Snow Flurry (Keisuke Kinoshita, Japan, 1959)

In 1940 the only son of an aristocratic family commits suicide with his pregnant wife (Keiko Kishi) by jumping into the river from a nearby bridge. However the latter survives to eventually give birth to a son, Sutueo (Yusuke Kawazu). Over the following decades both mother and son are cruelly treated by their in-laws who regard their very presence as an unwelcome reminder of their own son’s wartime dishonour. 19 years later, with the family having lost its aristocratic position along with most of its land, the adult Suteo harbours a deep love for his adoptive sister Sakura (Yoshiko Kuga). But when Sakura is lined up for marriage at the behest of a pushy mother (Chieko Higashiyama) desperate to reclaim the family’s former status it looks as though the pattern of tragedy and suicide may be about to repeat itself.

A flurry of snow blossoms = a flurry of memories. That’s the smart conceit at the heart of this slow but ultimately deeply poignant and moving story. Effectively an ensemble piece, writer/director Kinoshita once again explores the theme of family bonds which would dominate his work, although one of the refreshing surprises here is that while he maintains an overall sympathetic approach to his characters he finds just as much to criticize as praise in a family dynamic that proves suffocating for mother and son until a pivotal event gives both the chance to walk away over the bridge that holds such unhappy memories and begin their lives over. Although Keiko Kishi gives a typically solid performance as the mother, the film is all but stolen by Yusuke Kawazu’s near wordless turn as her son. His body language, the way he brightens up the minute Sakura is around, the letter he writes congratulating Sakura on her marriage even though it’s killing him inside, you really feel for this kid and it’s all achieved without a hint of melodrama. The film is also fascinating from a formal perspective. As usual Keisuke directs in a series of beautifully staged master shots with the actors so well blocked you’re barely even aware of his cutting but what really takes the viewer by surprise is his jumping back and forth between the two timelines of 1940 and 1959 in a style which clearly prefigures the editing techniques of the 1960’s Japanese New Wave and is at least contemporary with that of the French movement. The first act of Snow Flurry presents us with a blizzard of events featuring Keiko and Kawazu at different ages but with none of the cinematic punctuation traditionally attendant upon a flashback (no dissolves or fading from colour to black and white) and it is bewildering. But as you stick with it not only does the wider context gradually come into focus but so too does a genuine tension as we wait to see how the traumatic events glimpsed piecemeal in the opening came to be and if they get resolved. To sum up, if not a masterpiece then very close.

Set task: Can you transcribe the stretch of the Snow Flurry review from "Snow Flurry (Keisuke" through "to repeat itself." word for word?

Provided data:
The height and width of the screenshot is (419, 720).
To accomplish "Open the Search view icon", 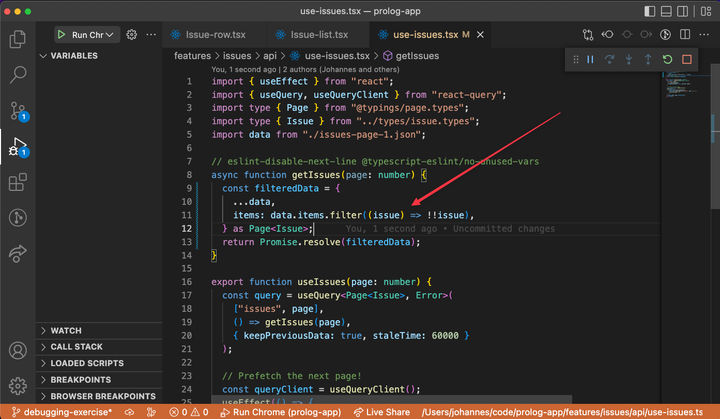I will point(17,75).
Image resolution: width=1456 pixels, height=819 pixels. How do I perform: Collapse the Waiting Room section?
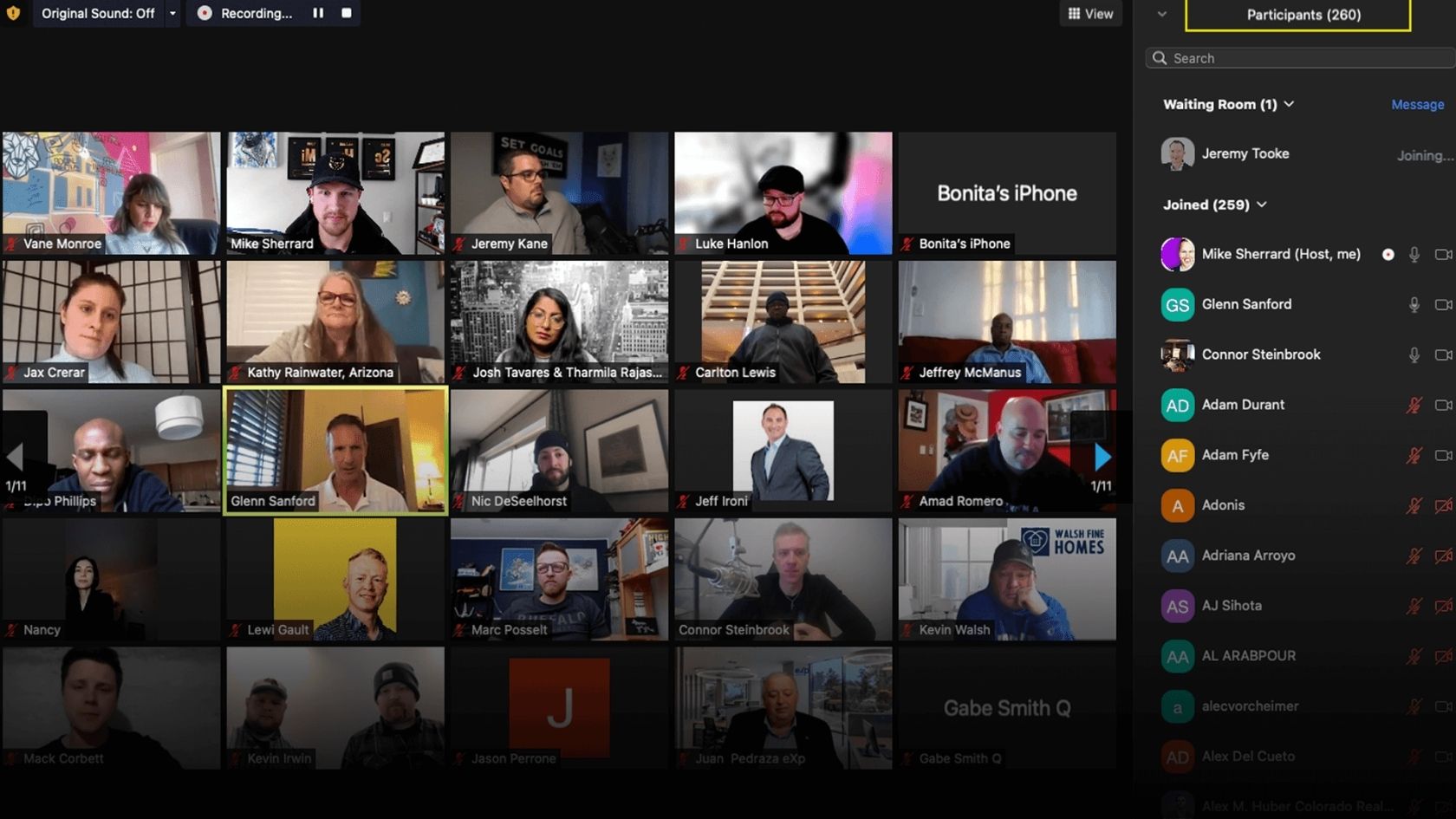1290,104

Right answer:
Snow Flurry (Keisuke Kinoshita, Japan, 1959)

In 1940 the only son of an aristocratic family commits suicide with his pregnant wife (Keiko Kishi) by jumping into the river from a nearby bridge. However the latter survives to eventually give birth to a son, Sutueo (Yusuke Kawazu). Over the following decades both mother and son are cruelly treated by their in-laws who regard their very presence as an unwelcome reminder of their own son’s wartime dishonour. 19 years later, with the family having lost its aristocratic position along with most of its land, the adult Suteo harbours a deep love for his adoptive sister Sakura (Yoshiko Kuga). But when Sakura is lined up for marriage at the behest of a pushy mother (Chieko Higashiyama) desperate to reclaim the family’s former status it looks as though the pattern of tragedy and suicide may be about to repeat itself.